According to Central Atlanta Progress, the mural has been featured in several film and TV productions and was voted the city’s best by AJC readers in recent years.

WSB-TV has reported that business owners in the Sweet Auburn area have logged nuisance complaints related to crowds that tend to gather around the mural and carouse. A park, the business community has decided, is the best way to remedy that, according to the news outlet.

The pint-sized greenspace could be just part of a much broader revitalization in the district.

A program called the Sweet Auburn Technical Assistance and Predevelopment Fund has identified about $400 million in real estate investment potential that appears viable within a few blocks.

The program launched in early 2019 as a team effort by Invest Atlanta and Central Atlanta Progress. The goal was to provide funding to organizations with a mission to build projects that would help lift up Sweet Auburn, by way of affordable housing, revitalized commercial space, and historic preservation.

It concluded last fall and provided a capital infusion of more than $1.7 million to longtime property owners contemplating how to make “mission-driven real estate development” a reality, according to project leaders.

That prompted an additional $7.3 million in Eastside TAD financing for construction in Sweet Auburn—and what’s now considered a pipeline of $400 million in potential building projects.  
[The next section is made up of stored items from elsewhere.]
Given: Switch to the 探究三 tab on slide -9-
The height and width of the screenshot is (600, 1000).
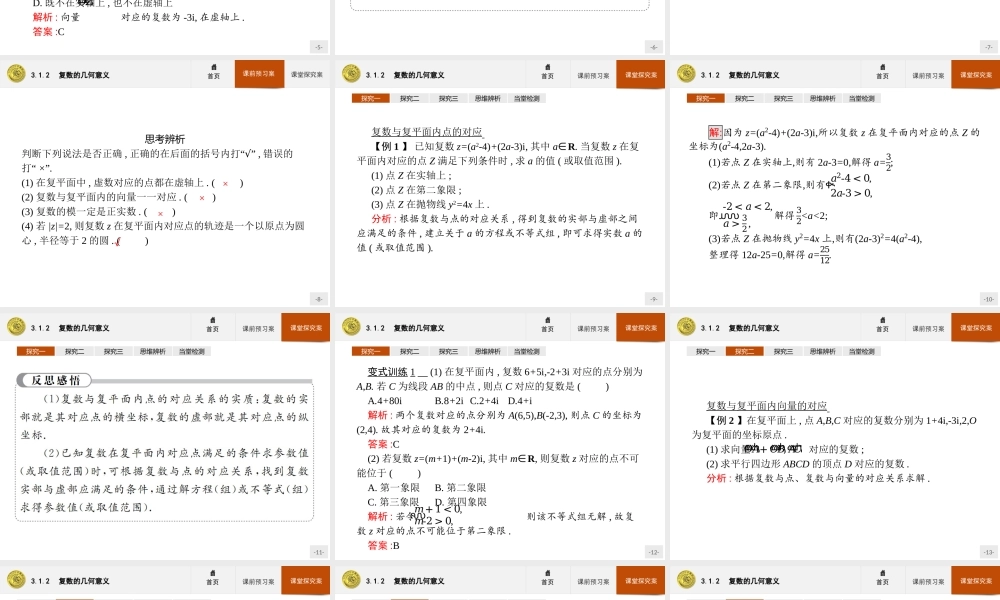Looking at the screenshot, I should tap(447, 98).
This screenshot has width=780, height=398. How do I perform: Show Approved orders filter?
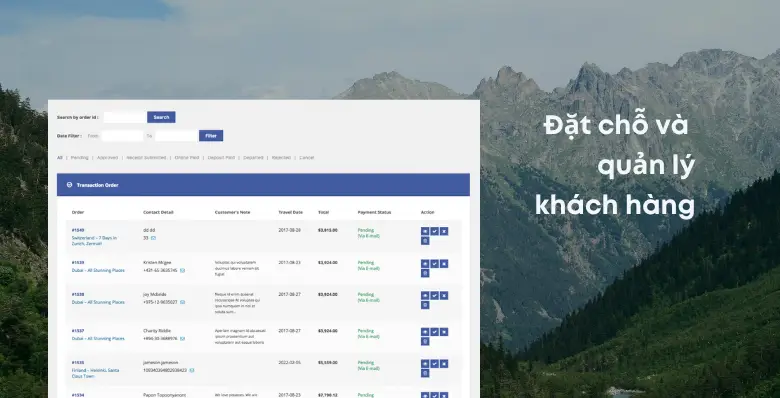coord(107,158)
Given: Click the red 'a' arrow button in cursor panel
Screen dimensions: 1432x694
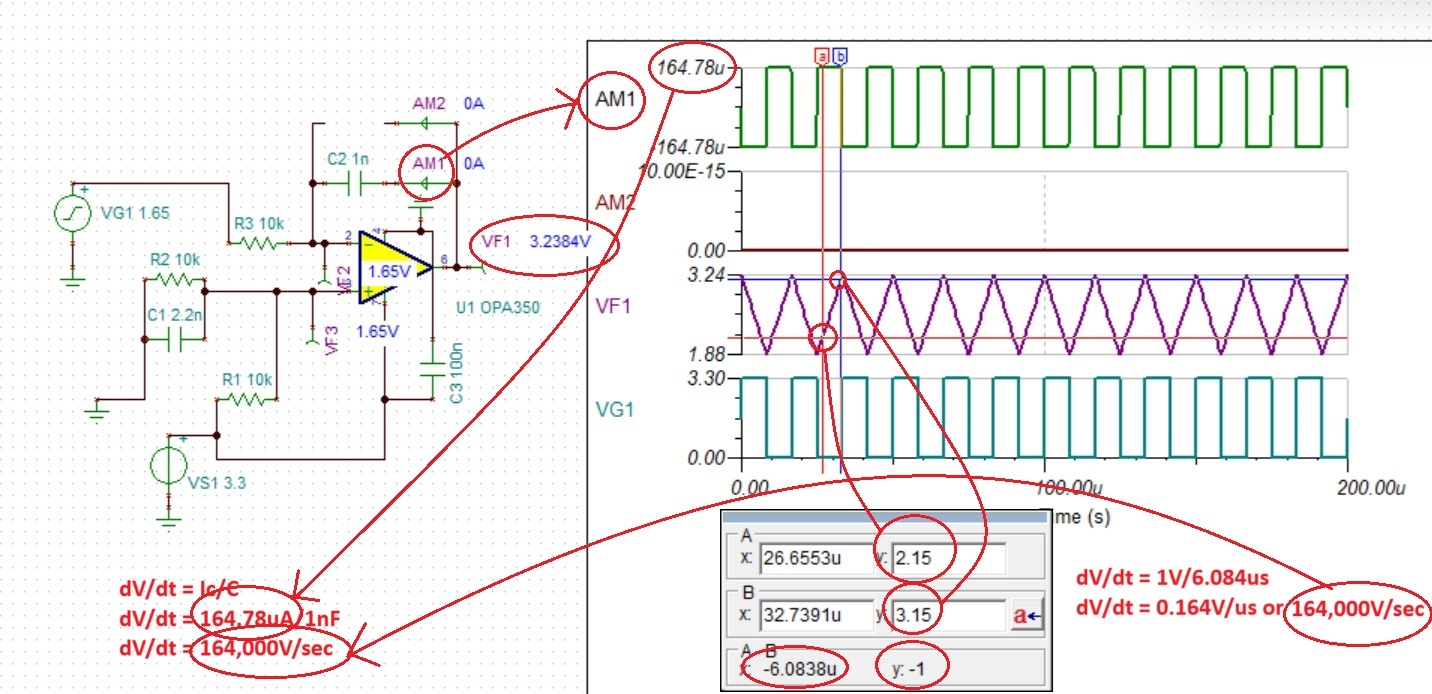Looking at the screenshot, I should 1028,616.
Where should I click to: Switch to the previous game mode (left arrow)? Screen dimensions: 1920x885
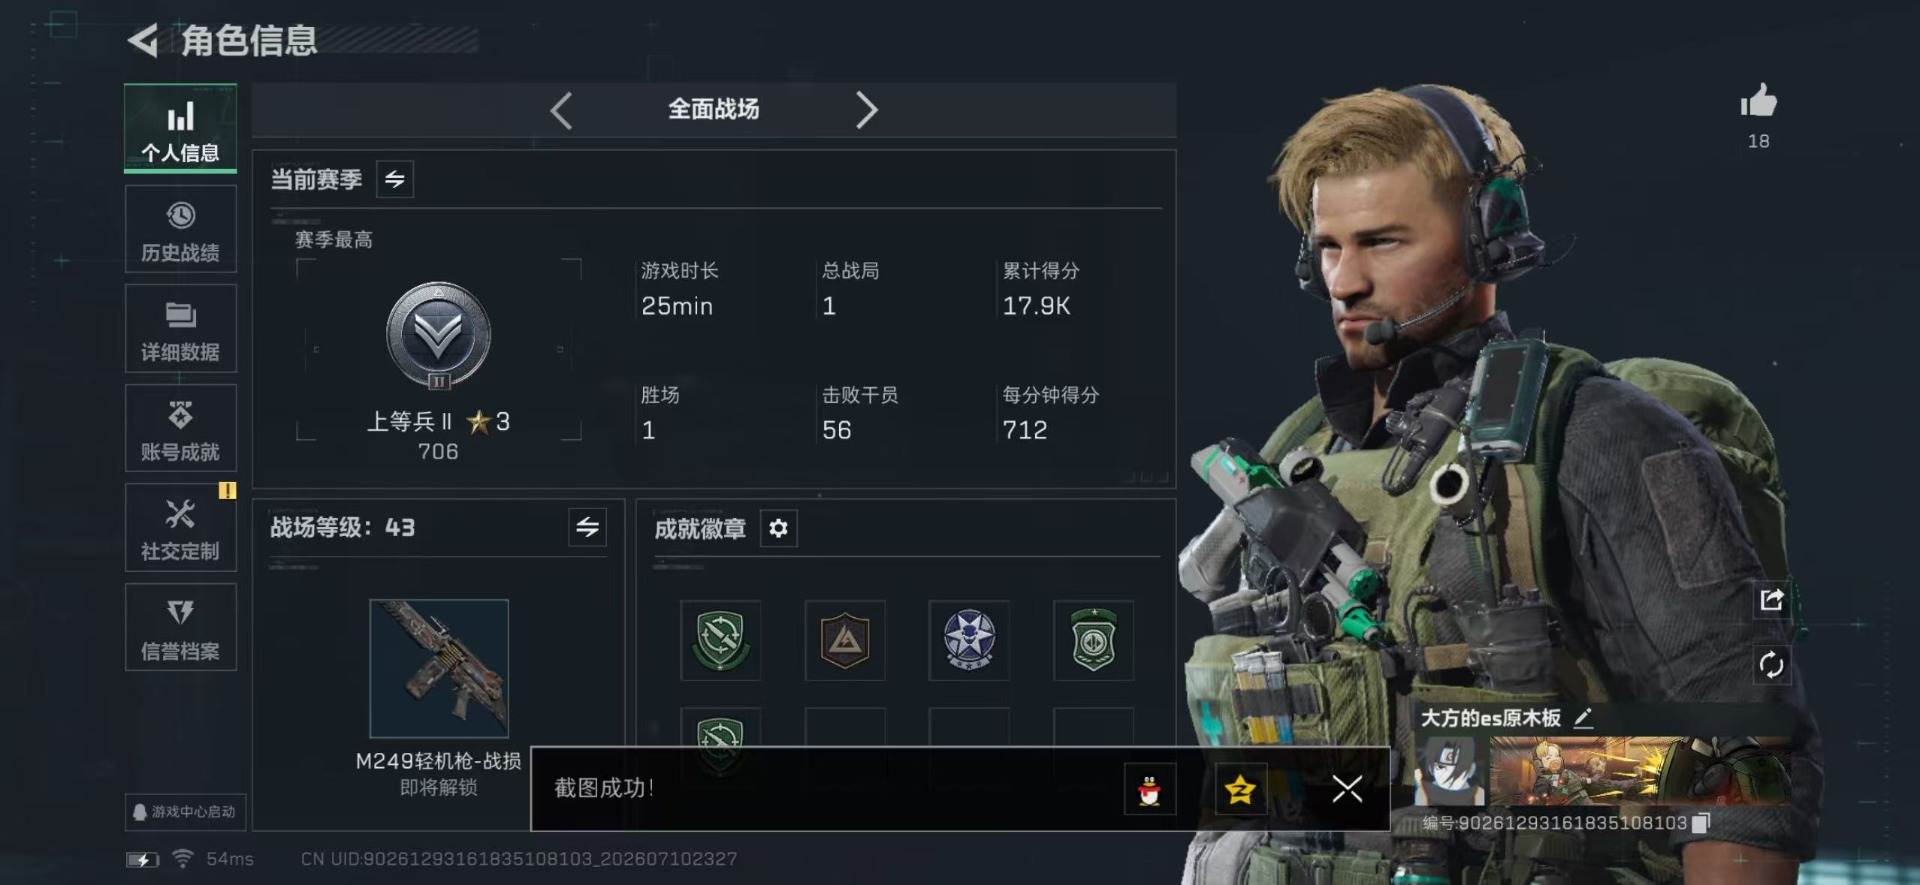click(561, 110)
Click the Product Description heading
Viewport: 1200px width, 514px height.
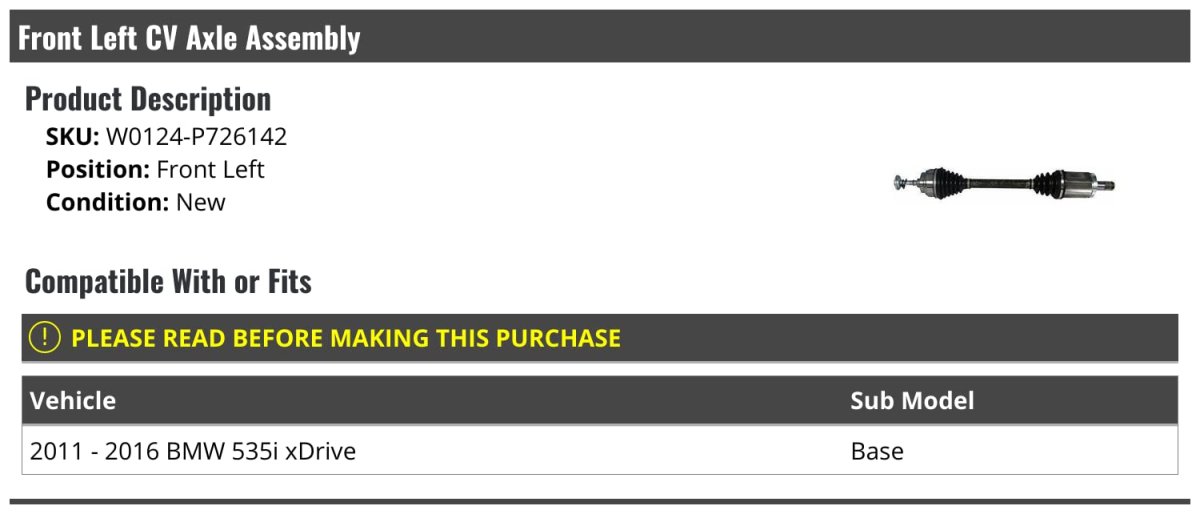[x=148, y=99]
Beside the greenspace, plans have called for outdoor workstations and free Wi-Fi. Central Atlanta Progress/Invest Atlanta/SCAD

Overall, 20 sites in the neighborhood have received assistance. That help has ranged from market analyses, design services, and financial feasibility studies to historic tax credit consultancy, with a focus on women and minority-owned organizations, as Invest Atlanta and CAP leaders said in October.  

The historic neighborhood, nestled in the blocks just east of Peachtree Street downtown, was once considered the richest Black district in the world, but it’s suffered from disinvestment, blight, and do-nothing landowners for much of the past half-century. Calls for thoughtful preservation and redevelopment have been ringing out for years.